● **PROBLEMA PLANTEADO 1**:
Enumere todos los nombres de lugares geográficos que aparecen en los dos párrafos del texto sobre Pedro Pablo Muñoz, sin contar las líneas del autor.
● **PROBLEMA PLANTEADO 2**:
Prolongue el texto sobre Pedro Pablo Muñoz a partir de su última oración.

Por Luis Ortega Martínez;
Dr., Dep. de Historia, Universidad de Santiago.
Pedro Pablo Muñoz fue un protagonista activo y decidido de dos guerras civiles que, por sobre todo, tuvieron como objetivo la democratización de la política y la representación de los intereses y aspiraciones regionales. Desde ambos puntos de vista, la publicación de este libro es significativa. En primer lugar, pues tiene lugar en medio de un proceso en que la construcción de la democracia en el país avanza significativamente. En segundo lugar, pues contribuye al conocimiento de uno de los personajes rutilantes de movimientos que pretendían representar y adelantar los intereses de su región en el contexto de una centralización creciente del poder político y económico.
Pedro Pablo Muñoz Godoy fue un personaje central de las guerras civiles de la década de 1850 en La Serena; su entusiasmo y entrega le confirieron la condición de figura social y política local. Muñoz ciertamente pertenece a una estirpe particular, a la de aquellos que están dispuestos a entregarlo todo en pos de un ideal y, en su caso, se agrega la de la pasión por su zona. Y no sólo ello quedó plasmado en su participación en aquellos conflictos. Después de su exilio regresó a su La Serena natal y, como tantos otros, se involucró en las faenas mineras, las que en la década de 1850 pusieron a la entonces provincia de Atacama, y a la de Coquimbo, en la vanguardia del incipiente proceso de modernización del país. Sin embargo, las condiciones políticas generales del país no variaron a lo largo de la década de 1850. Por el contrario, la creciente centralización del poder político y el drenaje de recursos desde las provincias periféricas hacia el eje Santiago-Valparaíso mantuvo vivo el resentimiento regional. Las tensiones crecientes de la segunda mitad de la década de 1850 —el rompimiento del “peluconismo” y el tema de la sucesión presidencial— crearon las condiciones para un nuevo desborde que se plasmó en una nueva guerra civil, la “Revolución Constituyente” de 1859, tal vez la más interesante de todas las de la centuria, por las dimensiones que adquirió en Atacama y Coquimbo.

Datos de posición de palabras y elementos:
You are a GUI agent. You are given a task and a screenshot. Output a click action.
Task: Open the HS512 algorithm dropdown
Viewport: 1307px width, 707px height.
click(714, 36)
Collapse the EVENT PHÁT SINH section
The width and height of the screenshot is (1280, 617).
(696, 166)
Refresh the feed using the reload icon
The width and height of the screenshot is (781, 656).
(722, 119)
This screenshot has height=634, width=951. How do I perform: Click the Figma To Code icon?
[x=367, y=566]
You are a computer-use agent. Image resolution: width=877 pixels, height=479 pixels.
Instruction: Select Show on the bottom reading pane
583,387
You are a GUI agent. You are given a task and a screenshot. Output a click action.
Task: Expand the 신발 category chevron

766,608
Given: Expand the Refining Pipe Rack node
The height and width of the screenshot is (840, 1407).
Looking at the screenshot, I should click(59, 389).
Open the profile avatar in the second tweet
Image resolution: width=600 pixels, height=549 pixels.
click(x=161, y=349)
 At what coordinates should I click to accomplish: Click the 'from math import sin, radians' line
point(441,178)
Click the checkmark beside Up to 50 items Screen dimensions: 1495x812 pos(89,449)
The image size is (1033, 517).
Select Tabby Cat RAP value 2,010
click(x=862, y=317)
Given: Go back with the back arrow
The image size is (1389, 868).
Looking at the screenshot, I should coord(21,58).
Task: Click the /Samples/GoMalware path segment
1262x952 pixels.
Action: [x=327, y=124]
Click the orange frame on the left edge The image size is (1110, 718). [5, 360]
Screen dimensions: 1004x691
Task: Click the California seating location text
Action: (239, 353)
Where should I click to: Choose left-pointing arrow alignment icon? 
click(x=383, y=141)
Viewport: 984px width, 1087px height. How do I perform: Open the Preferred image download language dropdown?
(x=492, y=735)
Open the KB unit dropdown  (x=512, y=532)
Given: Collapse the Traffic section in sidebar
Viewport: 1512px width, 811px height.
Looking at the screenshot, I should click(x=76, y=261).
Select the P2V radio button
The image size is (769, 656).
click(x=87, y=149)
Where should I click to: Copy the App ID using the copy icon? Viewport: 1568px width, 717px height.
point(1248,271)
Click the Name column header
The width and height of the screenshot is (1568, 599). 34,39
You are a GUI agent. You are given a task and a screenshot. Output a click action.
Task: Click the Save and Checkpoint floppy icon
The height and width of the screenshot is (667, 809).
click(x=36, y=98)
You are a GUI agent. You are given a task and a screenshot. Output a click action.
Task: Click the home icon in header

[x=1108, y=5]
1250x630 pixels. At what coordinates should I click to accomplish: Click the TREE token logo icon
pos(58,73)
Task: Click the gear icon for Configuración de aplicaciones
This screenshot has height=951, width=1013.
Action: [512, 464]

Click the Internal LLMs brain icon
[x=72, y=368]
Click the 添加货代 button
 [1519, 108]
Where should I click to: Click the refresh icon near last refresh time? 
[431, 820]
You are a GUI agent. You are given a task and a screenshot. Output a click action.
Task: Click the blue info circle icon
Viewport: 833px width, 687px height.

● **RESPUESTA DEL EJERCICIO 1**:
La Serena, Atacama, Coquimbo, Santiago y Valparaíso.

● **RESPUESTA DEL EJERCICIO 2**:
Muñoz fue también participante activo en el nuevo conflicto y su rol, si bien no tan notorio como en 1851 fue central pues formó parte del Estado Mayor del ejército constituyente y en esa calidad participó en las batallas de Los Loros y de Cerro Grande. Una vez derrotado el movimiento de las provincias del norte, Muñoz partió al exilio y terminado este volcó su energía a tres tareas: en primer lugar a la política, y fue elegido diputado por el departamento de Coquimbo en 1879; a promover y proteger las aspiraciones e intereses de los sectores más vulnerables de la sociedad —en particular a través de su apoyo constante a la Sociedad de Artesanos de La Serena a partir de 1874 cuando esa institución creó la Escuela Nocturna, momento en que se hace miembro y adquiere un rol activo en el sostenimiento de la escuela— y, finalmente, a las obras sociales, entre las que se destacan sus acciones benefactoras en su ciudad natal y en el pueblo minero de La Higuera.
Todo indica que Pedro Pablo Muñoz fue un representante cabal del mejor momento de provincia de Coquimbo y cómo tal, cabe preguntarse ¿hasta qué punto los movimientos armados de la medianía del siglo fueron efectivamente revoluciones? ¿Hasta qué punto los líderes de dichos movimientos estaban dispuestos a modificar el status quo? No es este un tema menor, pues Atacama y Coquimbo eran los territorios que generaban más riqueza y en donde las elites locales habían emprendido iniciativas modernizadoras de gran envergadura, como lo fueron la construcción de ferrocarriles y de las grandes fundiciones de cobre. Estas iniciativas no sólo representaron importantes saltos tecnológicos; también fueron decisivas en el desarrollo de mercados de factores, en particular del laboral.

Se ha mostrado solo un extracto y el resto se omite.